Sunday, July 26, 2009

7.25.09

• Being considerate means, among other things, being aware of how your actions affect other people.

• No matter who you are, everyone has a "glory days" story or two.

• Even police are careful about what they say over the scanner.

• Doughnut. D-O-U-G-H-N-U-T. Doughnut.

• People gather information about others even when they aren't around. Don't act surprised. You do it, too. The places you frequent ooze information about you when you're away. If walls could talk? Try your desk, your trash, your doormats, your floormats, your fridge, your ...

• Police dogs are trained to ignore distractions, including people – the ones who aren't targets, anyway.

• Maraschino cherries don't come off the tree that way. They're preserved in a brine solution (water saturated with salt) before having sugar, color and flavoring added. Red Maraschino cherries are usually almond-flavored. Green ones sometimes are peppermint. Who knew?

Saturday, July 25, 2009

7.24.09

• Bourbon is the national native spirit.

• After the oak barrels used to store bourbon are retired, they're sold to the scotch industry and used for storage again.

• Midnight is part of the day ending, not the one beginning.

• Tanning beds date to at least 1945.

• Frost-free freezers are prone to frozen lines and have to be thawed (read: take everything out and unplug it).

• The federal minimum wage increases to $7.25 today.

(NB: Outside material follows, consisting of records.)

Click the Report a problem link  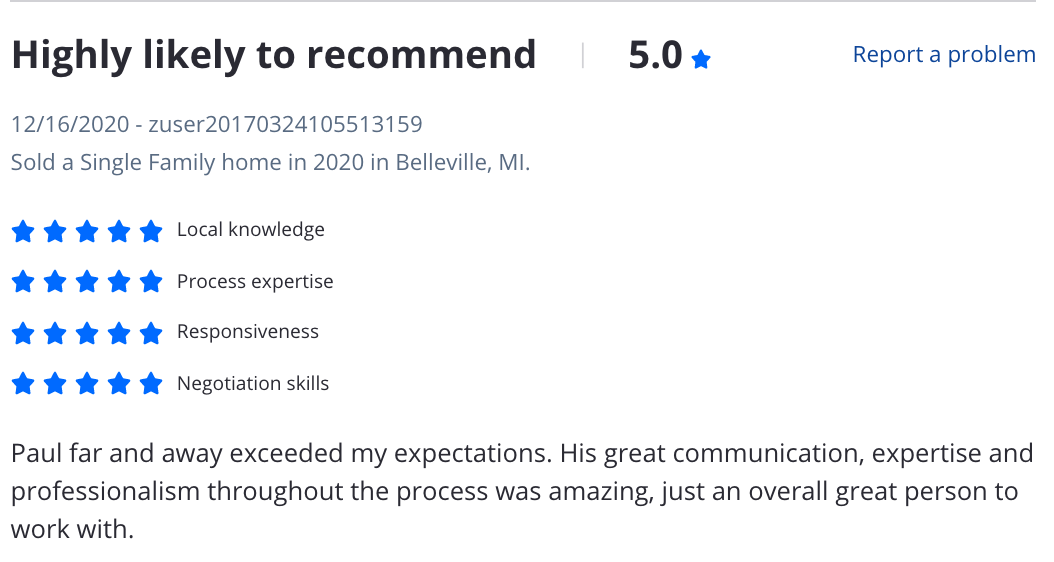pyautogui.click(x=944, y=54)
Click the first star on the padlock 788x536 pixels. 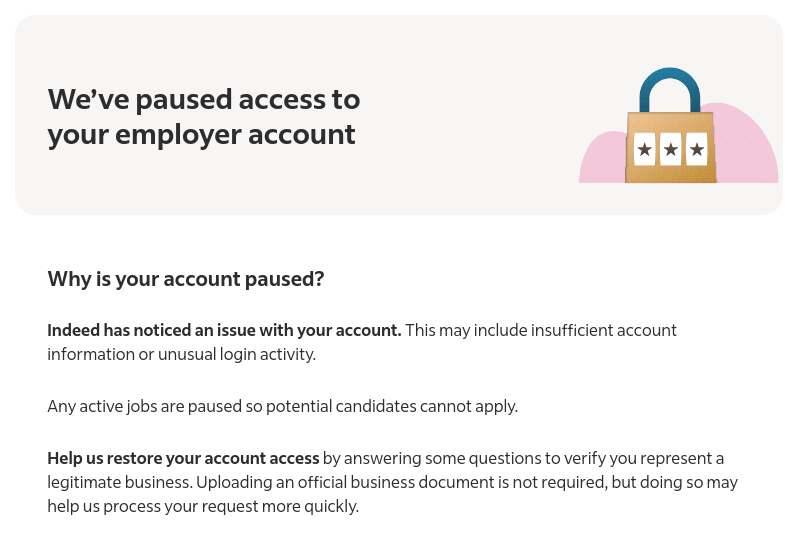[x=644, y=149]
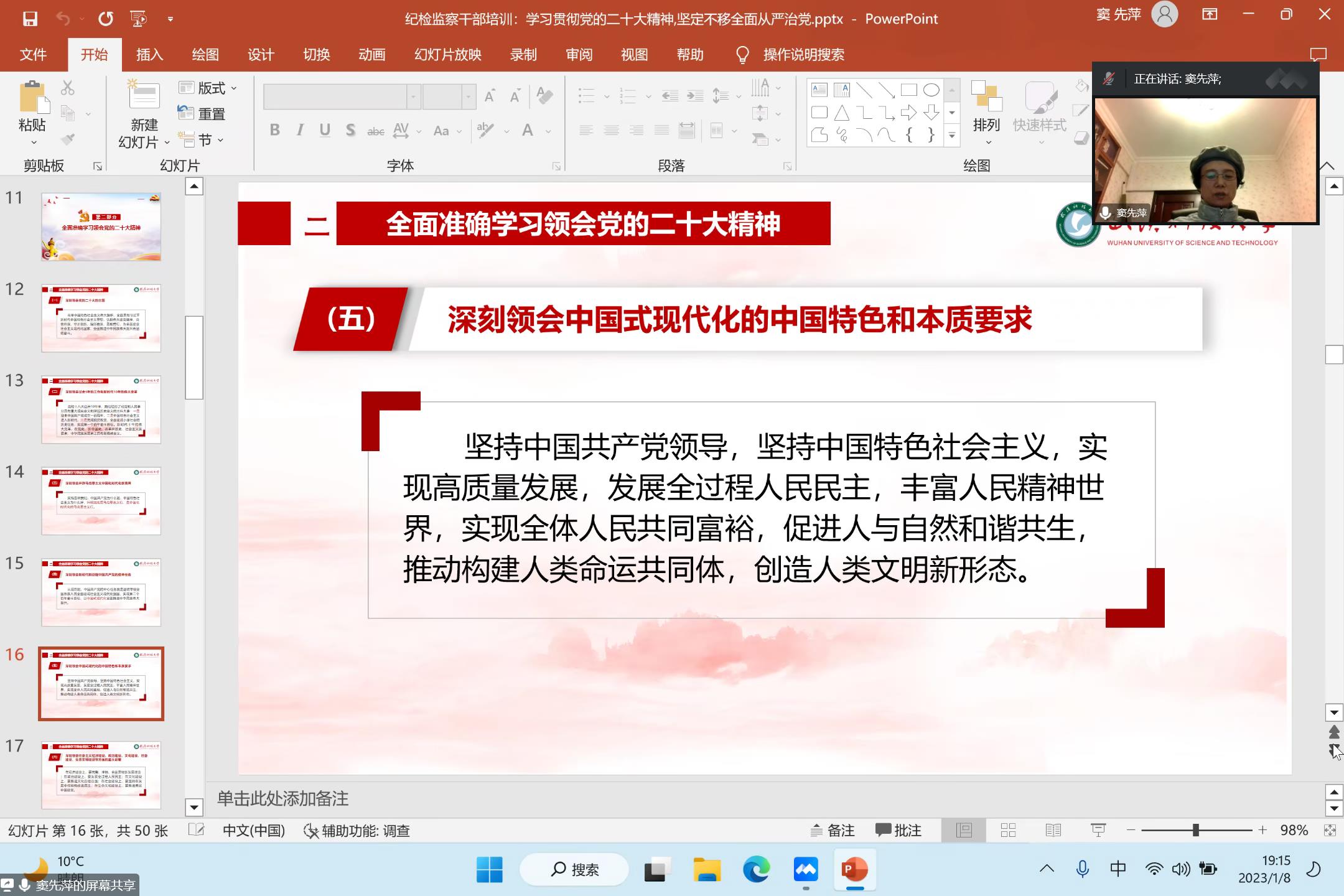Expand the shapes gallery more arrow

951,135
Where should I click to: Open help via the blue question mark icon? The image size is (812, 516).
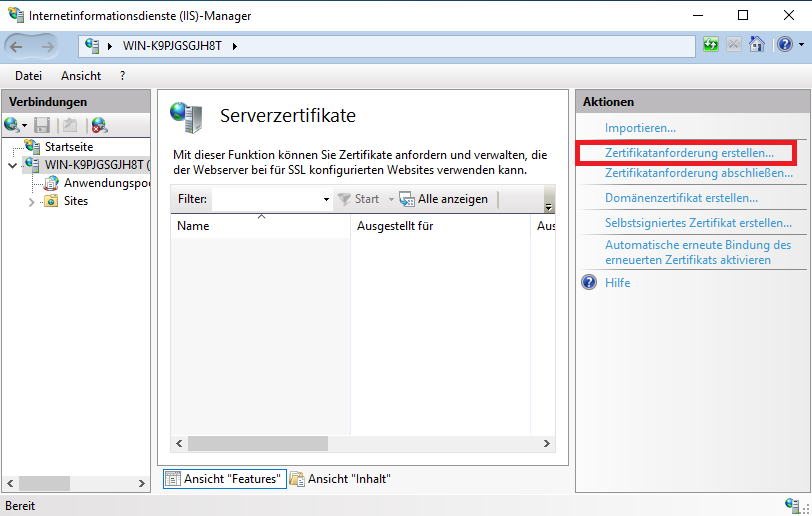[x=782, y=45]
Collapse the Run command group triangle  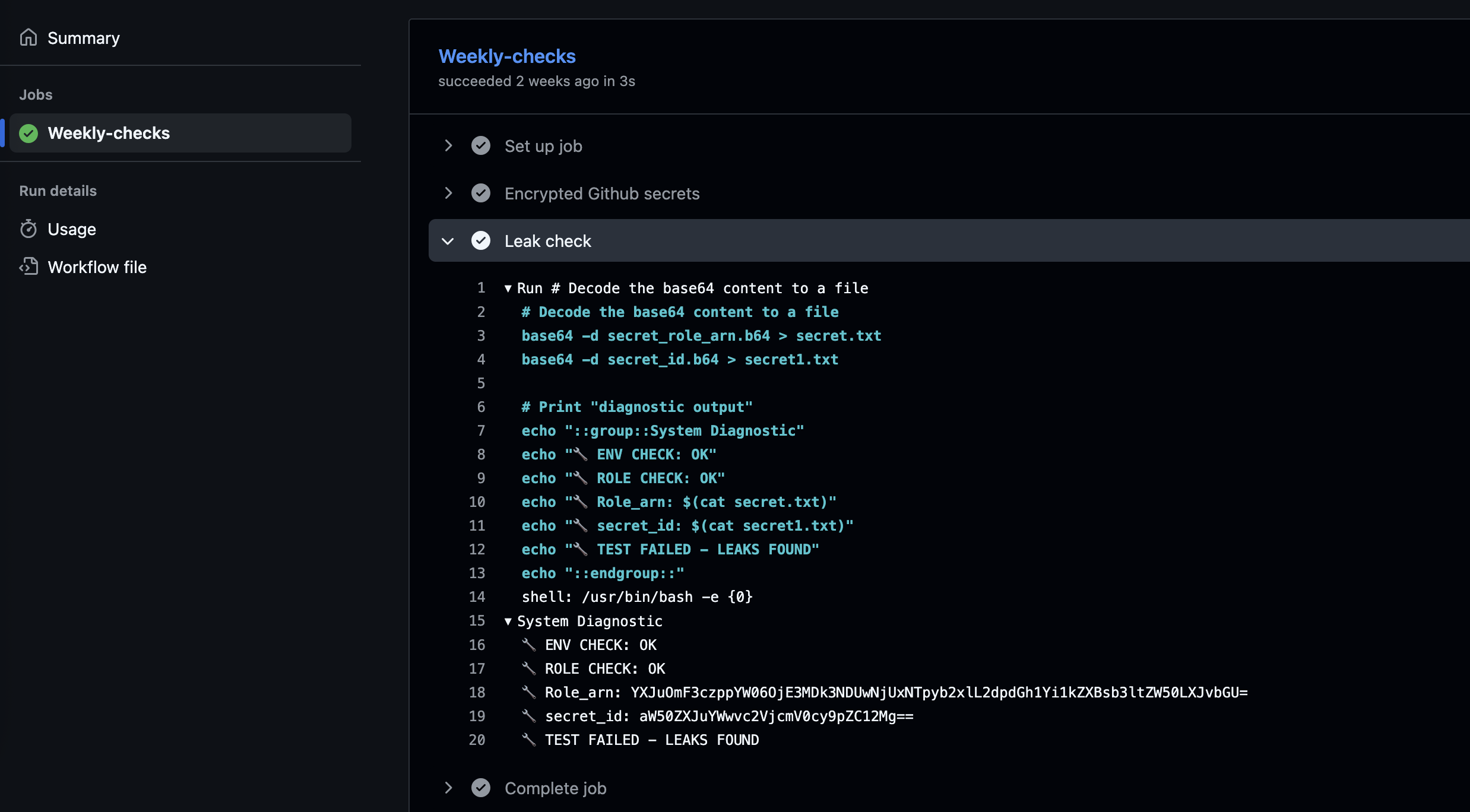tap(508, 288)
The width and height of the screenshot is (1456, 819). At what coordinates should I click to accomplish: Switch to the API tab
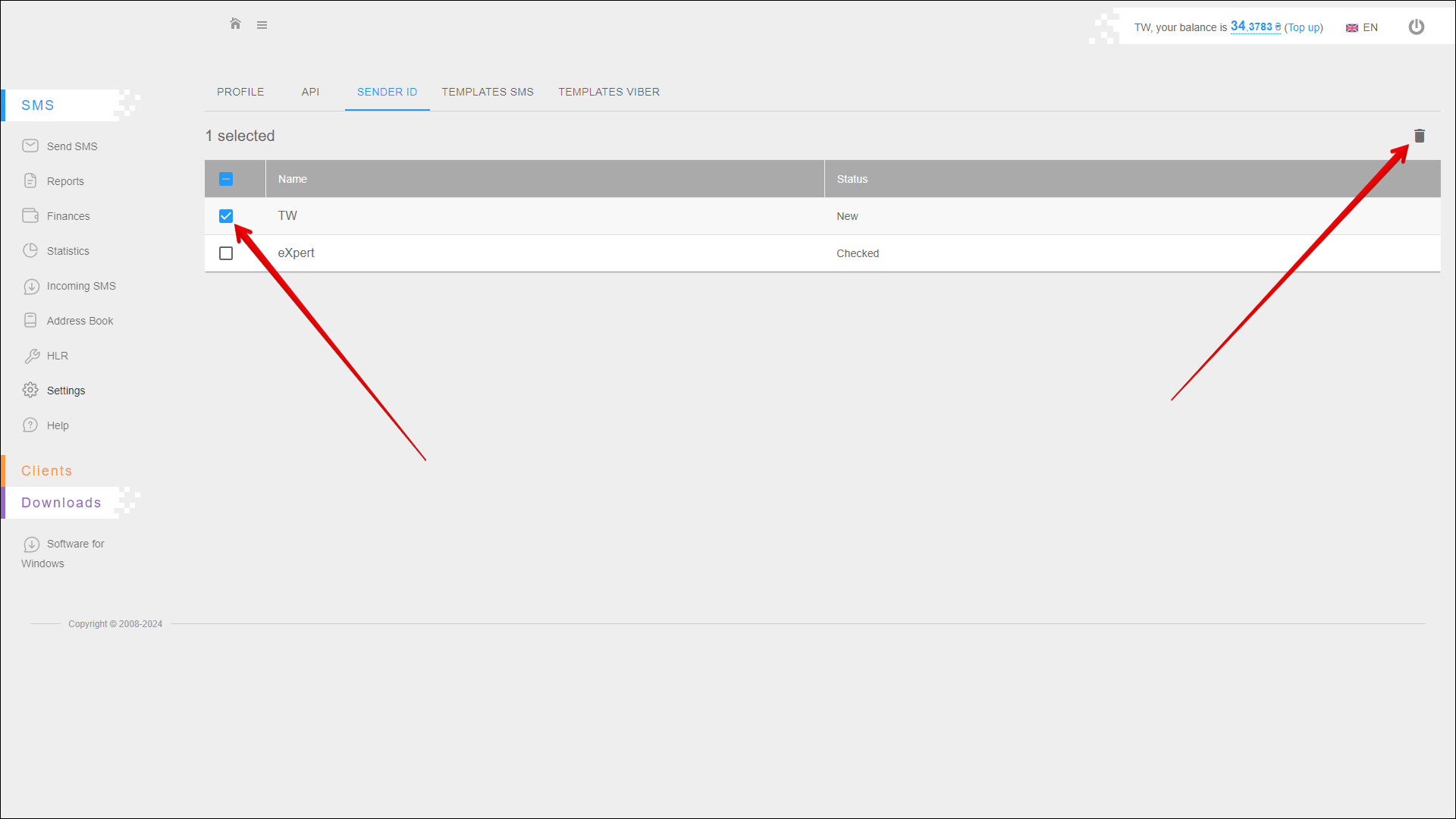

When I got my first job, it was $5.15.

Thursday, July 23, 2009

7.22.09


• I'm sort of intrigued (in a train-wreck kind of way) by the idea that people get more self-conscious as they get older. The more you know, the more you've experienced, the more comfortable and confident you should be in dealing with what have come to be pretty normal situations. Maybe some people take a little longer to catch on ...

• I'm no expert, but Wayne Coyne is the most approachable front man I've seen to date. (ABOVE: The Flaming Lips, July 17, 2009, Pitchfork Music Festival, Union Park, Chicago.)

• There always will be someone you deem better – smarter, taller, more attractive, better spoken, better at Scrabble, you name it. But you don't always have to be or have the best to be happy. (Do you ever feel like you should have learned things long before now?)

• Putting in the effort to ride a bike is much more appealing in the summer. (Do you ever feel like you should have learned things long before now?)

• Sometimes what someone wants isn't what you'd assume they want. Watch the speech from "Chasing Amy." It might make more sense 12 years later.

• WD-40 was created in 1953 to keep rust off rockets. It stands for "Water Displacement, 40th formula."

• Bad things often happen for no good reason. When they do, you have to accept that your story – the movie of your life that runs through your head – now includes that bad thing and the repercussions of it. It might not have been your preference to assume responsibility for that kind of baggage, but you can't undo it. And often without finding a satisfactory explanation for it, you have to work the story around that bad thing.